Люди заводили щенка, поддавшись младенческому его обаянию, ибо дети зверей, как и человеческие дети, обладают способностью привлекать к себе внимание и доброту, что и помогает им выжить. Бабуркин знал об этом и потому нисколько не считал легкомысленными тех, кто заводил щенят у себя в городской квартире. Со щенком возились, туго набивали его теплый кожаный животик едой, дети кувыркались на полу с ним и были счастливы. Но вот он подрастал, превращался во взрослого пса, и хозяева с неудовольствием замечали, что держат в доме какую-то заурядную дворнягу, с которой стыдно и на улице показаться. Любовь и заботы были отданы не тому, хозяева чувствовали себя обманутыми: рядом люди гуляли с великолепными эрделями и пинчерами, догами да боксерами. К тому же грязь и шерсть по всей квартире, да и жрет этот плебей непомерно много. И любовь по неизменной диалектике превращалась в ненависть, и дело кончалось тем, что бедного пса, к великому его недоумению, однажды выставляли вон за дверь. И тогда он попадал в вольное общество бездомных городских собак.
В новом микрорайоне у Рублевского шоссе, где жил Бабуркин, их было немало. Им жилось, в общем, неплохо, они кормились у мусорных баков, бегали по зеленым газонам и прилегающему к седьмому кварталу лесочку, но время от времени наезжала команда собачатников из ветстанции.
Бабуркин от своего человека с ветстанции узнавал заранее, что будет очередная облава, тут же собирал знакомых ребятишек и сообщал им об этом — и тогда начиналась веселая, яростная война: мальчишки и девчонки с криками носились вокруг грязной машины с будкой вместо кузова и камнями, палками распугивали собак и кошек. Бабуркин понимал, что у отловщиков своя задача, но и у него была своя.
Они набрасывали проволочный круг с сеткой на пса и хватали его за шиворот, памятуя о выработке и премиальных, а он валялся у себя на диване с мокрым полотенцем на голове, оплакивая очередную потерю.
Зимою, в студеную ночь, он не мог уснуть, думая о том, где сейчас Альма, или Тарзан, или Мушка. Порою, не выдержав, он тихонько одевался, стараясь не разбудить жену, и вместе с Рыжей выходил на морозный воздух. Освещая темные углы электрическим фонариком, он проходил по улицам двух больших кварталов, и если где видел притулившегося у стены, задубевшего пса, тащил его к ближайшему подъезду и, открыв тугую дверь на пружине, затаскивал его туда. И ощущал он под руками негнущееся, сведенное судорогой тело, покрытую инеем холодную шкуру, и страшен был лязг стиснутых собачьих зубов.
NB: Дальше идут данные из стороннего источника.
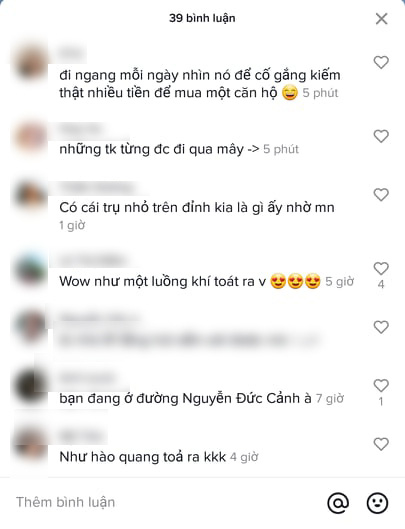Image resolution: width=405 pixels, height=529 pixels.
Task: Open the avatar beside Nguyễn Đức Cảnh comment
Action: pyautogui.click(x=31, y=386)
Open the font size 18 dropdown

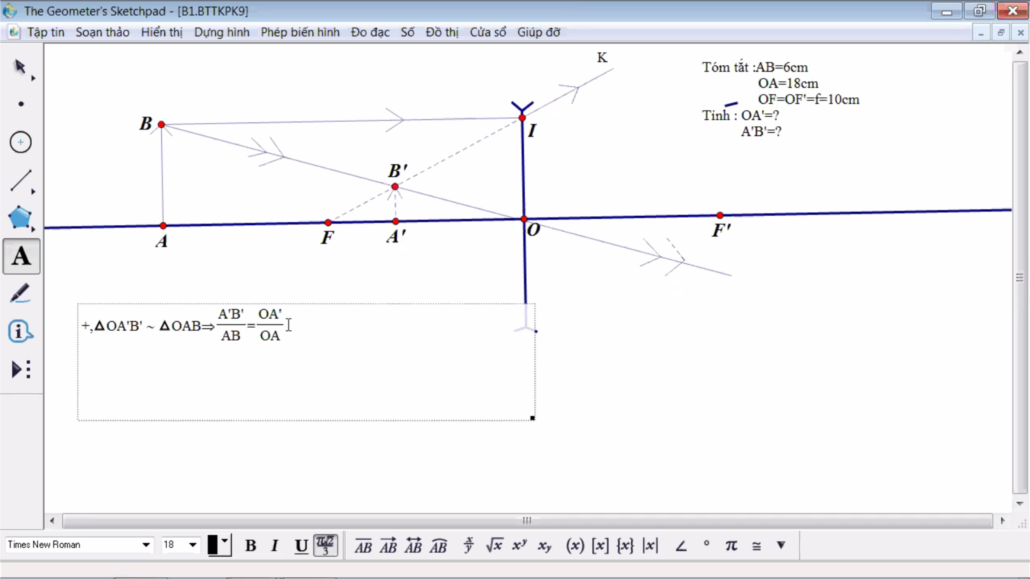pos(193,545)
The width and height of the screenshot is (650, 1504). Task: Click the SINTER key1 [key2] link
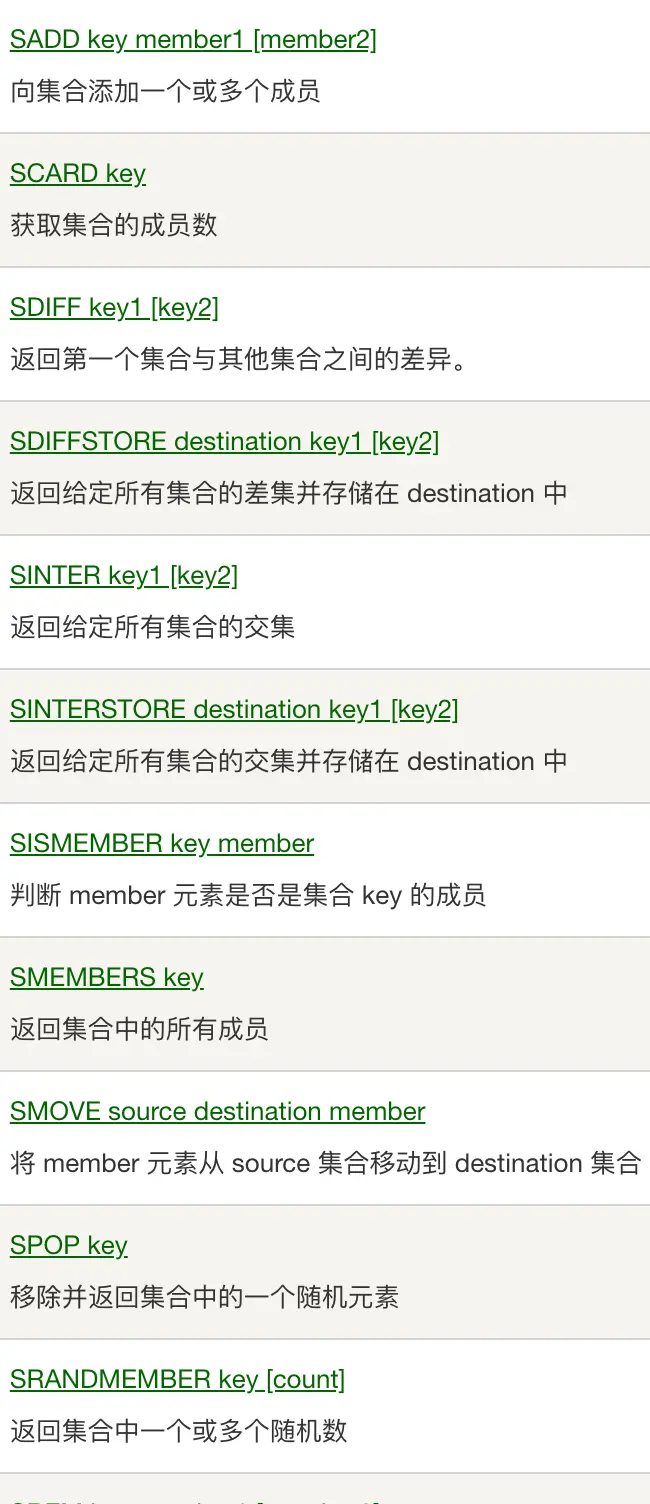click(x=124, y=576)
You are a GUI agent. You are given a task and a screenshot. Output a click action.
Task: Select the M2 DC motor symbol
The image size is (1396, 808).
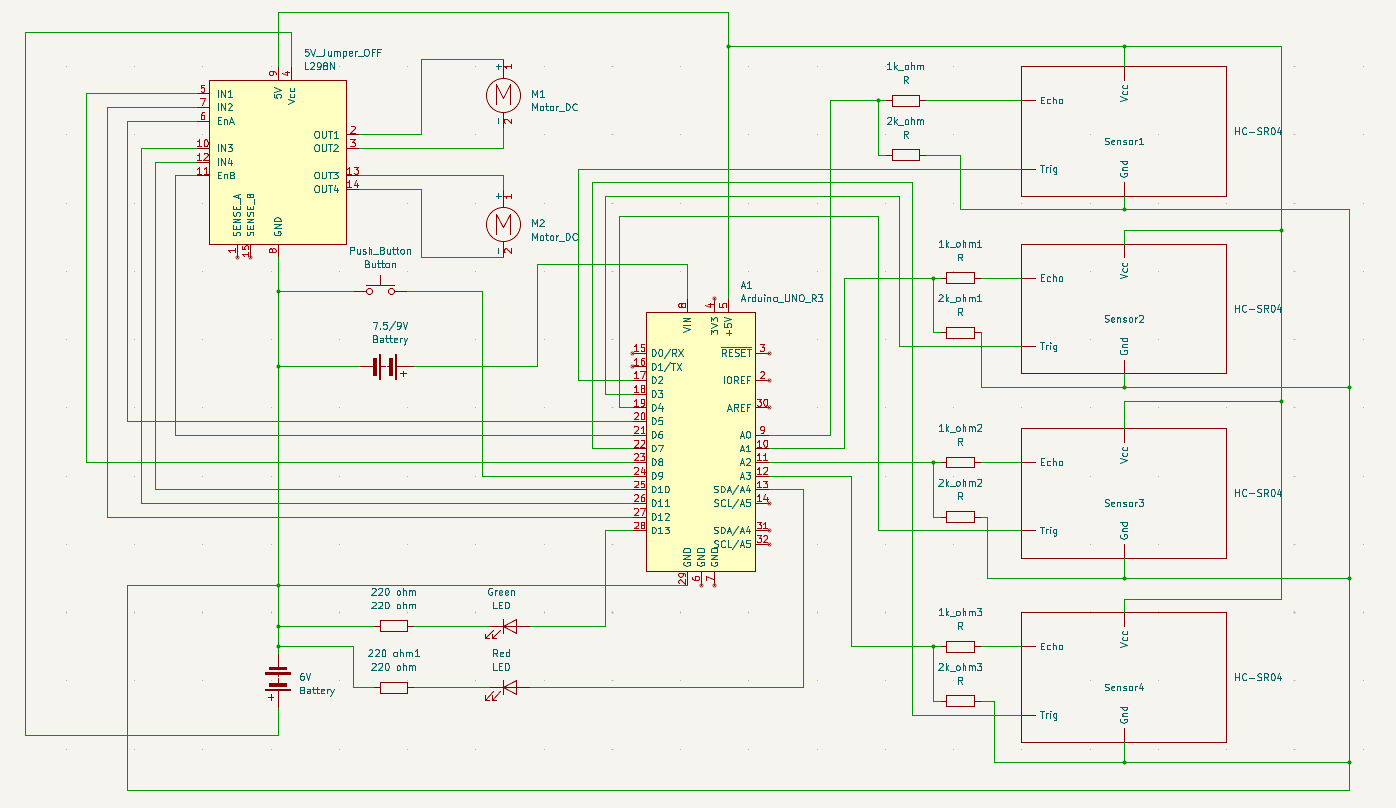click(504, 222)
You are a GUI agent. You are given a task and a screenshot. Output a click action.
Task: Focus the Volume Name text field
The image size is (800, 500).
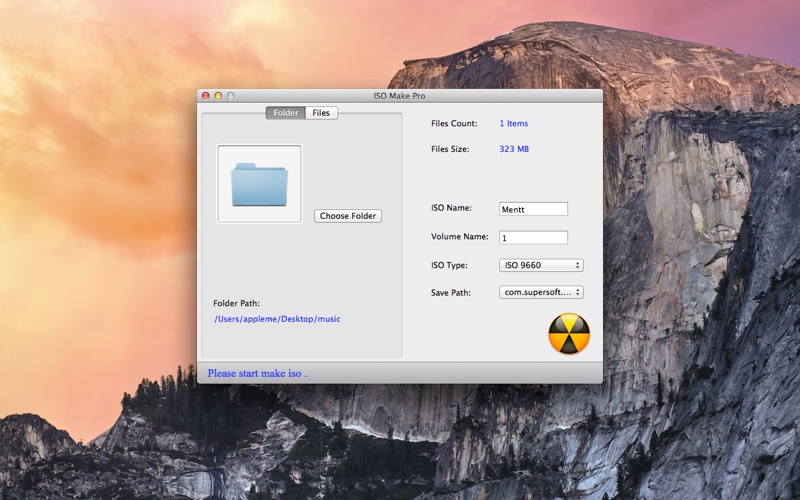click(x=533, y=237)
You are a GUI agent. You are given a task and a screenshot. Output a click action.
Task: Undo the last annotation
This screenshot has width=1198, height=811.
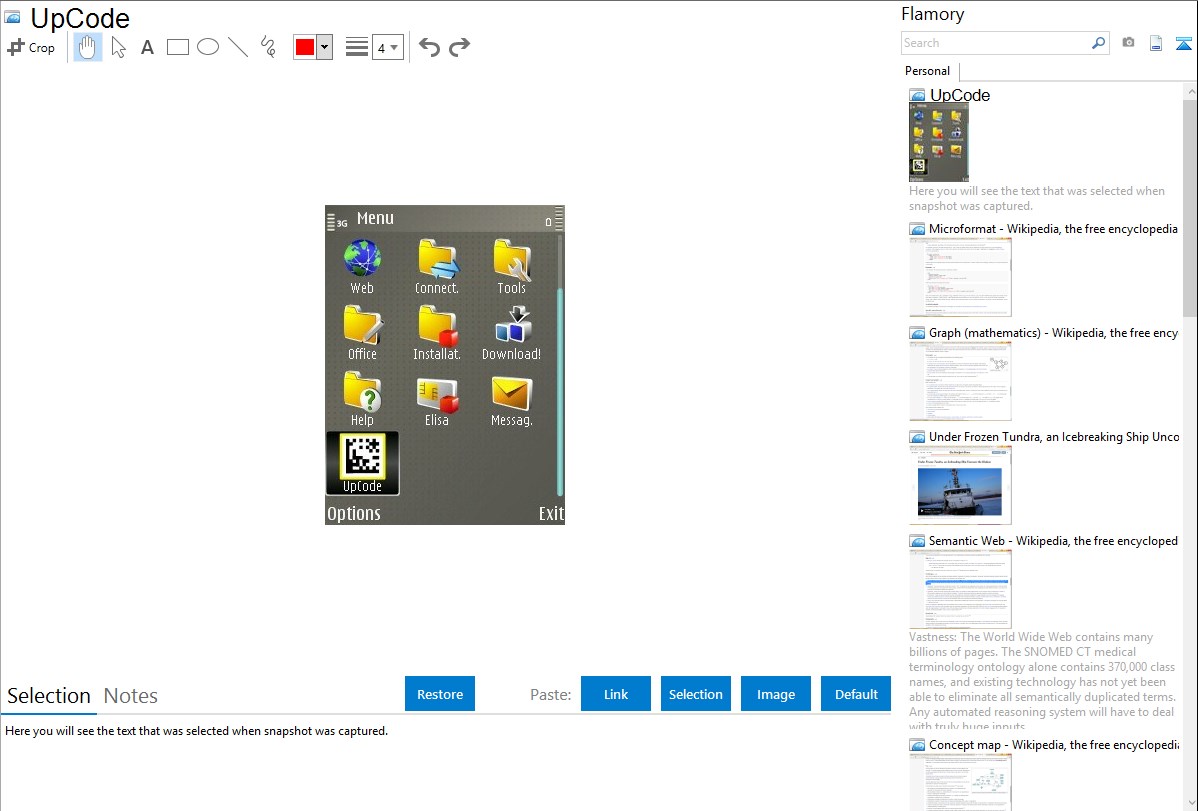click(x=429, y=47)
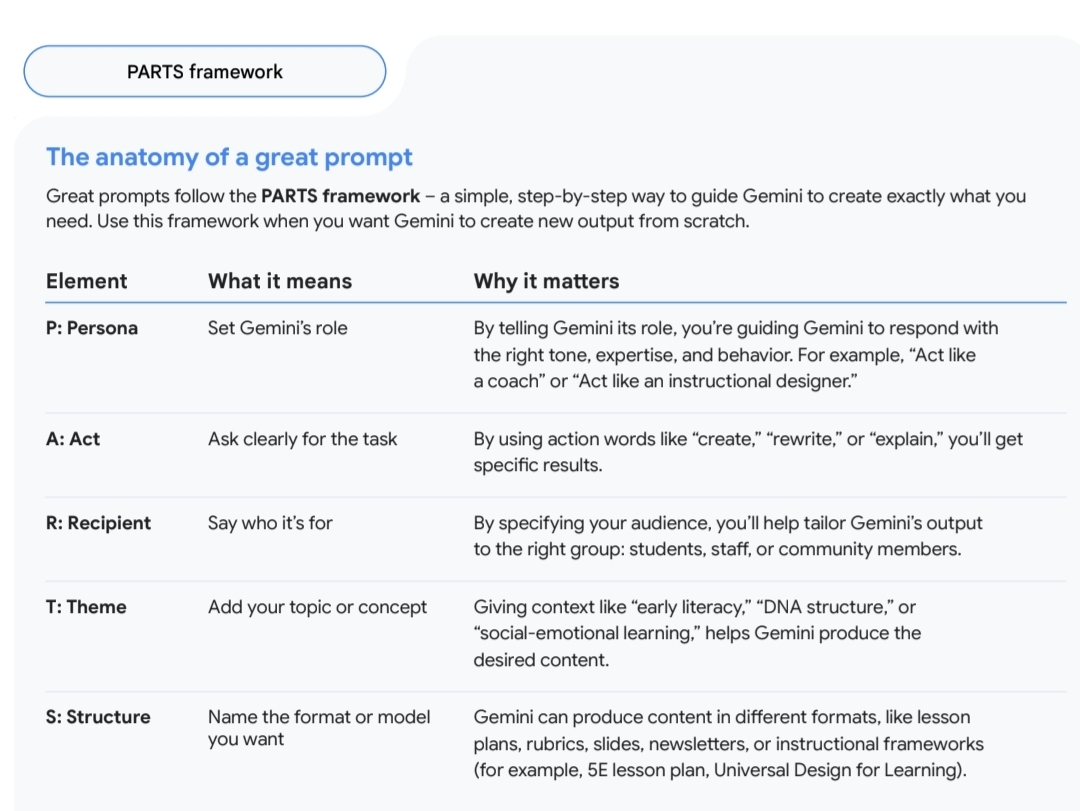Screen dimensions: 1080x811
Task: Click the 'Say who it's for' cell
Action: click(270, 523)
Добрая Рыжа бросалась поиграть, облизать песий нос, а он, полуживой бездомник, испускал дрожащий тихий стон и, глядя на человека, дико сверкал огненными звериными глазами. И Бабуркин не мог глядеть в эти глаза, выносить то, что они выражали.
Давно уже Бабуркин сидел дома на инвалидной пенсии, и ему был предписан покой. Заботы общественного «инспектора кошек и собак», как иронически называла его жена, отнюдь не способствовали покою, и Елизавета Павловна не очень жаловала эту его деятельность. Но окончательно воспротивиться она не решалась — видела, что заботы эти сводят мужа со многими хорошими людьми, что дети всего микрорайона знают его, радостно бегут к нему на улице. И главное, она знала, что от жалости — его болезненной, всеобъемлющей жалости, порою доводившей его до сильных, многодневных приступов нервного расстройства, ему никогда не излечиться. Это она знала уже лет тридцать верных.
В зимнее сумрачное утро, еще без признаков света и дня, когда в домах светятся желтые окна и люди идут к метро, едва различая под собою дорогу, можно было видеть у поворота к школе сидящую посреди мостовой одинокую собаку. Это Гай поджидал школьников. Они появлялись к восьми часам, звонкоголосые и неугомонные даже в угрюмой полумгле холодного утра, словно весенние ручейки под спудом темного снега, и Гай уже бегал взад-вперед вдоль их длинного и тесного шествия. Много писклявых голосов окликало его; и он поспевал всюду, там получая кусок котлетки или булки, в другом месте — просто дружеский щелчок по лбу. Проводив кого-нибудь до дверей школы, Гай трусцой спешил назад, подняв одно ухо и дружелюбно оглядывая румяные детские лица.